Objective
Reproduce the records from the line containing "The Grip (311, 501)" through the end of the records, substituting "Wonder" for "Awe" and leaving everything else unchanged.

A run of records

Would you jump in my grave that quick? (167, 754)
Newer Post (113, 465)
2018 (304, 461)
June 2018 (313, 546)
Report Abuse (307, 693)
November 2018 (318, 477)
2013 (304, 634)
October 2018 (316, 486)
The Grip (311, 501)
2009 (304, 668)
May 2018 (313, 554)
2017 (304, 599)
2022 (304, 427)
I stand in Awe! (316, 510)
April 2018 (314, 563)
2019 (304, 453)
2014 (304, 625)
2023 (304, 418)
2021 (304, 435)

Written reply
The Grip (311, 501)
2009 (304, 668)
May 2018 (313, 554)
2017 (304, 599)
2022 (304, 427)
I stand in Wonder! (316, 510)
April 2018 (314, 563)
2019 (304, 453)
2014 (304, 625)
2023 (304, 418)
2021 (304, 435)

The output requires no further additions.